***** Bloc de texte *****

La mondialisation, c’est une occidentalisation culturelle du monde, regardons les choses en face
Vous analysez la montée de l’individualisme et ses conséquences. Comment expliquer que ce modèle soit massivement rejeté hors du monde occidental, de la Russie à la Chine en passant par les “démocraties illibérales” ?
Attention, ce modèle est autant désiré qu’il est rejeté, et c’est bien cela le problème. Cette contradiction est typiquement la source des fondamentalismes religieux. Ce sont autant de tentatives pour s’approprier les fruits de la modernité, dont l’individualisme, tout en les dépassant par le retour à un ordre religieux. C’est évidemment une impossibilité, mais la tentative n’en fait que plus de dégâts. Indépendamment de ce cas extrême, il ne me semble pas très difficile d’expliquer par cette ambivalence les réactions autoritaires que suscite la pénétration des modèles occidentaux.
Car ils s’introduisent partout. La mondialisation, c’est une occidentalisation culturelle du monde, regardons les choses en face. Mais cette occidentalisation est extrêmement déstabilisante pour les sociétés qu’elle travaille et elle a beaucoup d’effets très indésirables. Il est inévitable qu’elle provoque des chocs en retour et des aspirations au retour d’une identité et d’une stabilité perdue. Mais les rejets que nous observons n’empêchent pas l’appropriation de continuer en profondeur.
Vous constatez en même temps une dépolitisation et une radicalisation du débat. Comment l’expliquer ?
Les deux phénomènes sont liés, en effet, même si ce lien est paradoxal. L’individualisation se traduit par une privatisation et un désintérêt pour la vie publique. Chacun se replie sur sa vie de couple, sa famille, ses intérêts propres, ses loisirs, son identité, ses liens choisis. Mais la vie publique n’en continue pas moins d’exister et de peser sur votre existence privée. Il n’est pas possible de s’en détacher complétement. Elle vous rattrape forcément, et tout individu privé que vous soyez, vous aurez à compter avec elle. Or la politique en démocratie, c’est par nature le lieu de la confrontation, de l’arbitrage et du compromis entre des intérêts contradictoires, des revendications multiples et des priorités diverses.

*****

▸ Exercices à réaliser
A - Dans l'entretien sur l'individualisme, par quoi l'individualisation se traduit-elle ?
B - Recopiez fidèlement le passage de l'entretien sur l'individualisme qui va de « Car ils s’introduisent » jusqu'à « Comment l’expliquer ? ».
C - Rédigez la suite de l'entretien sur l'individualisme après sa dernière phrase.
Les lignes de données ne jouent aucun rôle dans ce travail.

***** Lignes de données *****

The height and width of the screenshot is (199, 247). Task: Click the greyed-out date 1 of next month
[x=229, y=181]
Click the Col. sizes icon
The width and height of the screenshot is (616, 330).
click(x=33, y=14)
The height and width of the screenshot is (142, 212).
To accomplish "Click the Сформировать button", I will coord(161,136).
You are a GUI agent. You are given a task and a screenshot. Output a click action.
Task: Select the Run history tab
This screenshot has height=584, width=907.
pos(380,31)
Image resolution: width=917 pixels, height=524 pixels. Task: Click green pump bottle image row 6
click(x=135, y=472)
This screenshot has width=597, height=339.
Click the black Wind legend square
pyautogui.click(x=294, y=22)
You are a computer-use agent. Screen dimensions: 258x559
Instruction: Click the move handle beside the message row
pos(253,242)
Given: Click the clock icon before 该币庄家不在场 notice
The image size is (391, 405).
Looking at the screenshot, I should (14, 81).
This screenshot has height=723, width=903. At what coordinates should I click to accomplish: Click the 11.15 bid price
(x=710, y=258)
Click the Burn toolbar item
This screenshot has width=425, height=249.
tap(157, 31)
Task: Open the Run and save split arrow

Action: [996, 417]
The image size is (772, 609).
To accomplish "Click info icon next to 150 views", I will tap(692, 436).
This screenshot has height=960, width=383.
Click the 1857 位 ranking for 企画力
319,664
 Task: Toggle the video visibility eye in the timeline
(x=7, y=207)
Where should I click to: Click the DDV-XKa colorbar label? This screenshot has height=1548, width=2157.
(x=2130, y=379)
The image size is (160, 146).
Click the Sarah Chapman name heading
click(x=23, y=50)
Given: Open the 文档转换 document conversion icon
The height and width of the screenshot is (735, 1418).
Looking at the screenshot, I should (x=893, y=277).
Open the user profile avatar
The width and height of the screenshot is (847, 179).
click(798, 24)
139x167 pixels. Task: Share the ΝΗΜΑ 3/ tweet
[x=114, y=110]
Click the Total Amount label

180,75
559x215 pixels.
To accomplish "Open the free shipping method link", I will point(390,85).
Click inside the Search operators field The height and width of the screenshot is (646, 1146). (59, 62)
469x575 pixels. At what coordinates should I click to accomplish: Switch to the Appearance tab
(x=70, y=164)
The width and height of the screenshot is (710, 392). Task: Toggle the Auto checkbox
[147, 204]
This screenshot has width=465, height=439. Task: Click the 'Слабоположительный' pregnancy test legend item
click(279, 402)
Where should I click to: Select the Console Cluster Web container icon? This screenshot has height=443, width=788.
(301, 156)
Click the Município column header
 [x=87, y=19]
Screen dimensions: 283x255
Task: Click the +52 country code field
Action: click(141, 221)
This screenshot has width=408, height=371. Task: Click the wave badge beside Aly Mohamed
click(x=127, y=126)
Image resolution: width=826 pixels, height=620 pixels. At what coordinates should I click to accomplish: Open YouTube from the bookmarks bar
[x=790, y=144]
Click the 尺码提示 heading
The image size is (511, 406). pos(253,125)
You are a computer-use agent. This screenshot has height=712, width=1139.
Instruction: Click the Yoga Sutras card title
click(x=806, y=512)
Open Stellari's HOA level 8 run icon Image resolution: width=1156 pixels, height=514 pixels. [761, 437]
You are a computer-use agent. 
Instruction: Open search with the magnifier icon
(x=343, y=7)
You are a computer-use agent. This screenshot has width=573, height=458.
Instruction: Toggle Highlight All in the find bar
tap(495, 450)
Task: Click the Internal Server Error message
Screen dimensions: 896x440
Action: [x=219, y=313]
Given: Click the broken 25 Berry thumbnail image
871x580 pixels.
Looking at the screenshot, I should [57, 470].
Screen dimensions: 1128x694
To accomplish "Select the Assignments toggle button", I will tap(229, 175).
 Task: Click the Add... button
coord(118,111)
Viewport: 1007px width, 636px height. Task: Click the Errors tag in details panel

*****

▸ Corrigé des exercices
A - Par une privatisation et un désintérêt pour la vie publique.

B -
Car ils s’introduisent partout. La mondialisation, c’est une occidentalisation culturelle du monde, regardons les choses en face. Mais cette occidentalisation est extrêmement déstabilisante pour les sociétés qu’elle travaille et elle a beaucoup d’effets très indésirables. Il est inévitable qu’elle provoque des chocs en retour et des aspirations au retour d’une identité et d’une stabilité perdue. Mais les rejets que nous observons n’empêchent pas l’appropriation de continuer en profondeur.
Vous constatez en même temps une dépolitisation et une radicalisation du débat. Comment l’expliquer ?

C -
C’est cette règle du jeu que les individus privés ne comprennent plus et refusent. Ma revendication est évidemment prioritaire, mon identité ne se discute pas, mes droits doivent prévaloir en totalité et tout de suite. On entend cela tous les jours dans tous les domaines. C’est là qu’est la source de la radicalité. Plus les acteurs se pensent et se vivent privés, moins ils sont prêts à transiger sur ce qui fait leur être même. A quoi il faut ajouter que l’indifférence de la majorité laisse le champ libre aux minorités pour lesquelles la radicalité est le moyen de se faire entendre.
Ce double phénomène menace-t-il la démocratie libérale ?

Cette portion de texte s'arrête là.